Despite the notable gains in efficiency and accuracy achieved by DKR-YOLOv8 for mural element recognition and classification, several boundary conditions remain. First, the representativeness and consistency of data and annotations are not yet sufficient to guarantee generalization across sites, materials, and historical periods. Although our dataset covers canonical samples such as Dunhuang and multiple forms of degradation, substantial differences among collecting institutions—e.g., spectral responses, lighting setups, camera and lens characteristics, resolution, and compression policies—can introduce domain shifts. At the same time, restoration marks, overpainted inscriptions, secondary coloring, and dust shadows often share local statistical features with true ornamental boundaries, leading to confusion between “crack/line drawing” and “powdering/texture.” Severe scarcity of long-tail categories exacerbates class imbalance, whose dominant effect on learning has not been fully mitigated. Second, the method primarily targets object detection: while Kernel Warehouse dynamic convolution and Dynamic Snake Convolution improve the representation of tortuous edges and fine ornamentation, box-level supervision is insufficient for conservation tasks that require pixel-level interpretation. Current explainability relies largely on channel attention and class-activation maps—post hoc visualizations that do not map directly to causal explanations or evidentiary chains in conservation terminology. Third, the evaluation scheme still centers on general detection metrics, lacking processual and longitudinal quantification of practical benefits to conservation workflows. Finally, deployment and governance need strengthening: although lightweighting reduces compute barriers, inference latency and energy consumption may still become bottlenecks for ultra-high-resolution panoramic mosaics, low-illumination/high-reflectance scenes, and offline gallery devices. Issues of data sovereignty, tiered access to sensitive images, cross-institutional ontology alignment, and version provenance likewise call for more robust institutional and tooling support.

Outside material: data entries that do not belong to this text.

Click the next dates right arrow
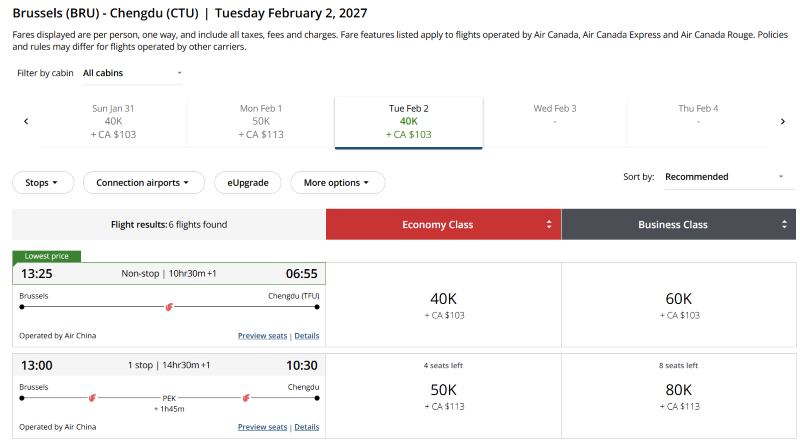This screenshot has width=800, height=442. 783,121
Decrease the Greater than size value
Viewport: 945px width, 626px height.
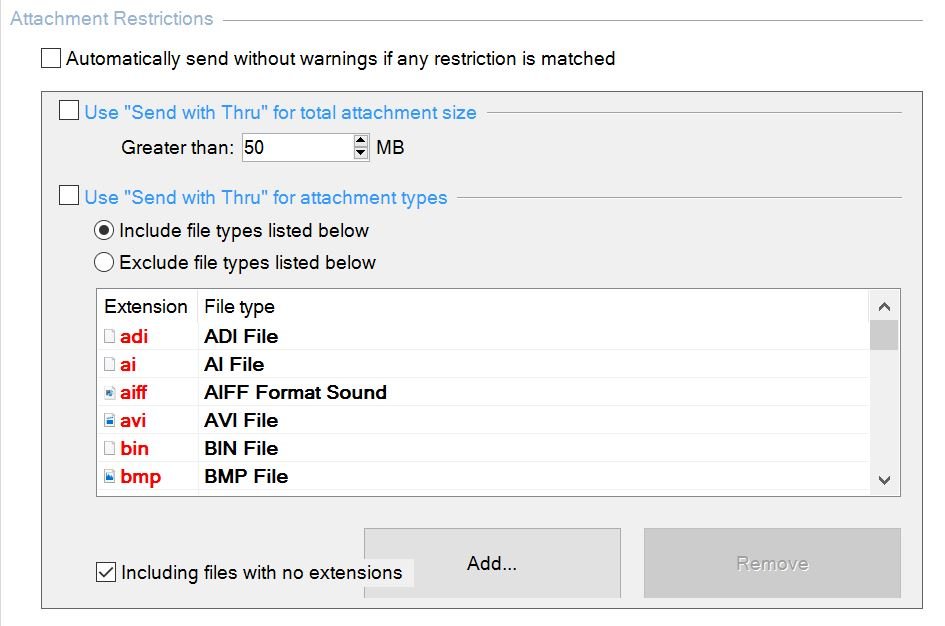pyautogui.click(x=360, y=154)
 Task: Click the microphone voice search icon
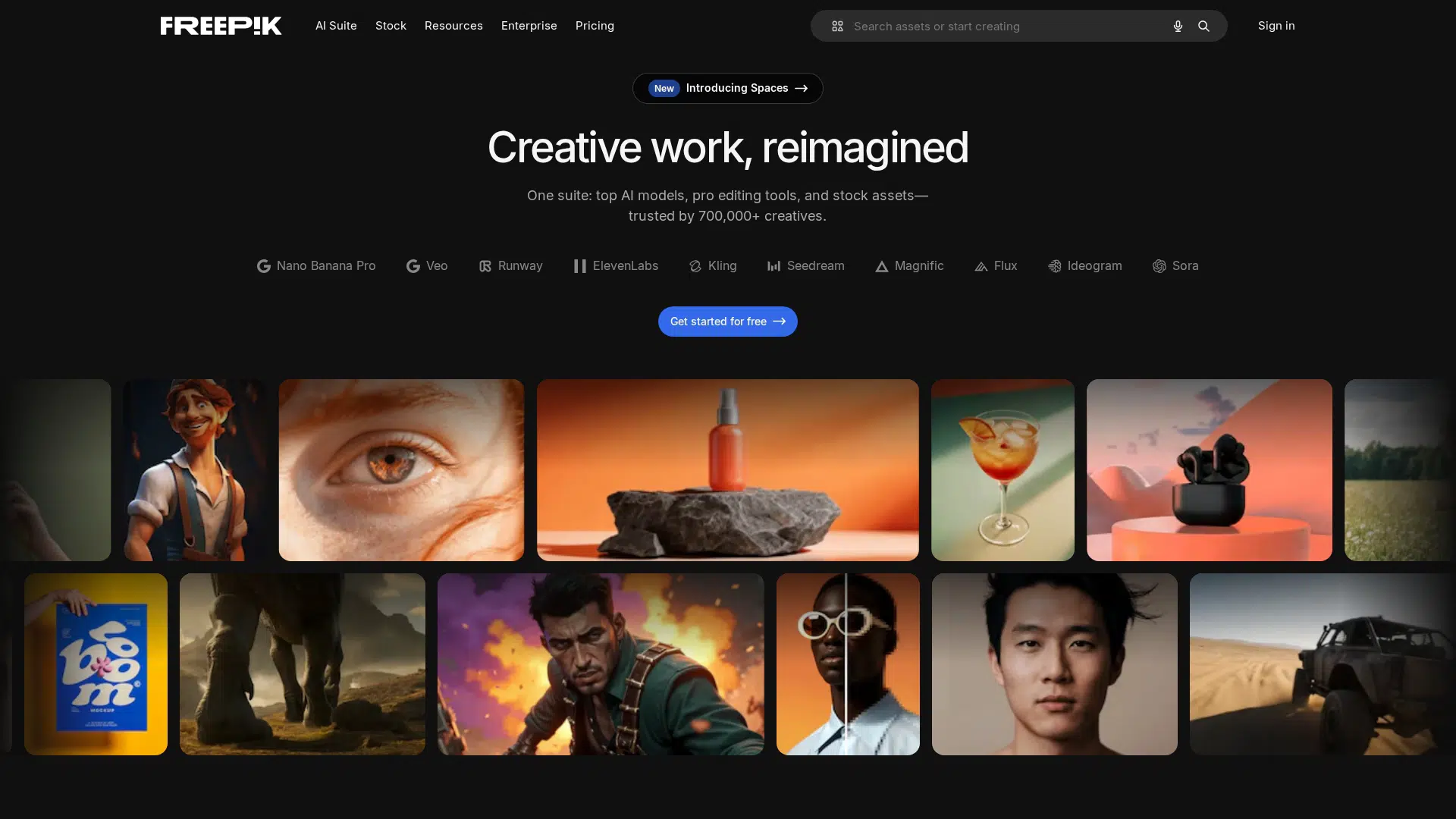coord(1178,27)
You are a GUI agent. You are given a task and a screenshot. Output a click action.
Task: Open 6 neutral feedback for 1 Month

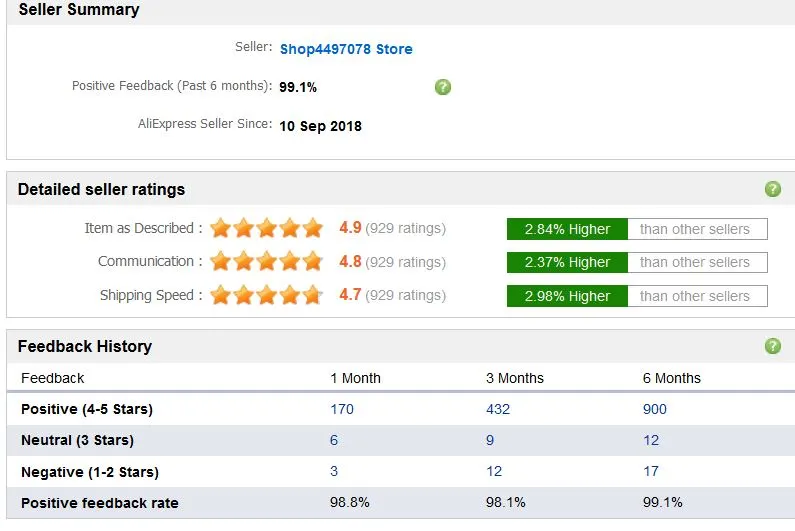pos(334,440)
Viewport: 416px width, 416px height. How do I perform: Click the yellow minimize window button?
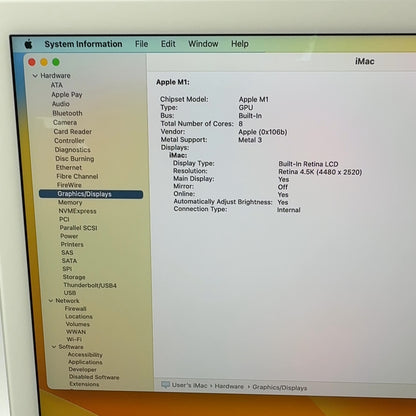click(x=44, y=62)
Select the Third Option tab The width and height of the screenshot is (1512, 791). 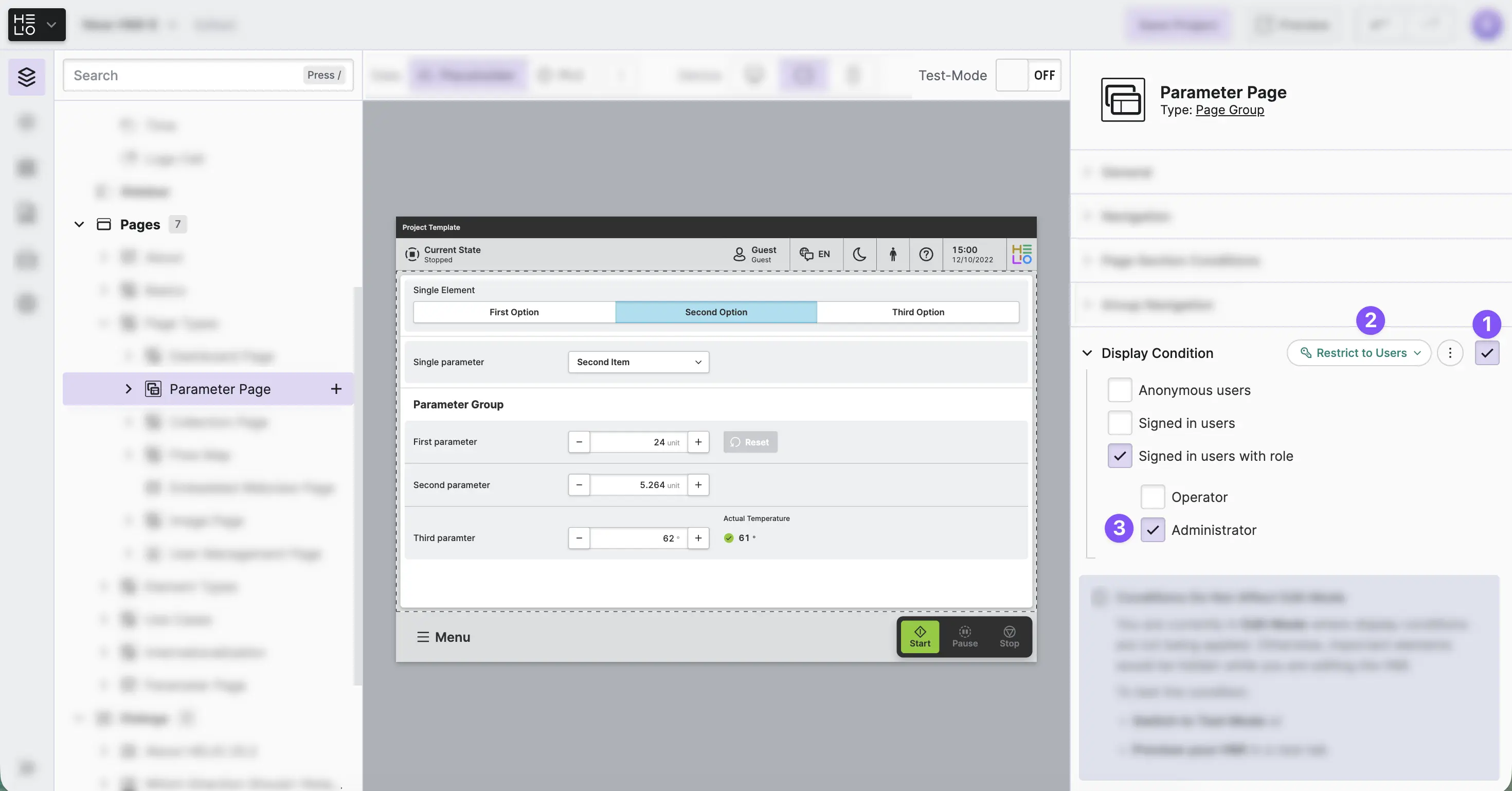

Looking ahead, we propose aligning and jointly learning visible light with UVF/IRR, multispectral/hyperspectral imaging, RTI, and shallow 3D, leveraging coupled spectral–material–geometric constraints to enhance interpretation of mural types and overlayer structures; geometry-aware FPNs or transformer architectures can improve robustness to distortions on curved surfaces and oblique mosaics. Using weak supervision grounded in hierarchical ontologies, together with metric learning and prototypical networks, can better support long-tail, few-shot categories. Active learning and uncertainty-driven sampling should concentrate limited annotation budgets on regions of maximal model confusion and disagreement, while cross-institutional continual learning and domain adaptation can mitigate performance drift induced by differences in equipment, lighting, and craft techniques. In task formulation, we advocate moving from “detection” to conservation-oriented semantic modeling—integrating instance/panoptic segmentation, crack-skeleton extraction, iconographic relation inference, and temporal change detection into an end-to-end multi-task framework that outputs structured evidence directly actionable for conservation decisions. For explainability and uncertainty management, we recommend proactive, auditable designs—concept bottlenecks, prototype/part-level attribution, and causal interventions to produce explanatory units aligned with conservation terminology—as well as confidence calibration and risk stratification to make the boundaries of “when not to trust the model” explicit within the workflow. In parallel, we also recommend establishing end-to-end lineage records and model cards—from data capture and annotation through training and release—to support cross-institutional review and reproducibility.

Author Contributions

Conceptualization, S.K., and J.L.; methodology, Z.G., and H.W.; resources, Z.G., and S.K.; data curation, Z.G., H.W., and J.L.; writing—original draft preparation, H.W., and Z.G.; writing—review and editing, S.K.; visualization, Z.G., S.K., and H.W.; supervision, S.K.; project administration, S.K.; funding acquisition, Z.G., and S.K. All authors have read and agreed to the published version of the manuscript.

Funding

This research was supported by the Innovation Training Program of the National Innovation and Entrepreneur-ship Project Fund of China (202410451009).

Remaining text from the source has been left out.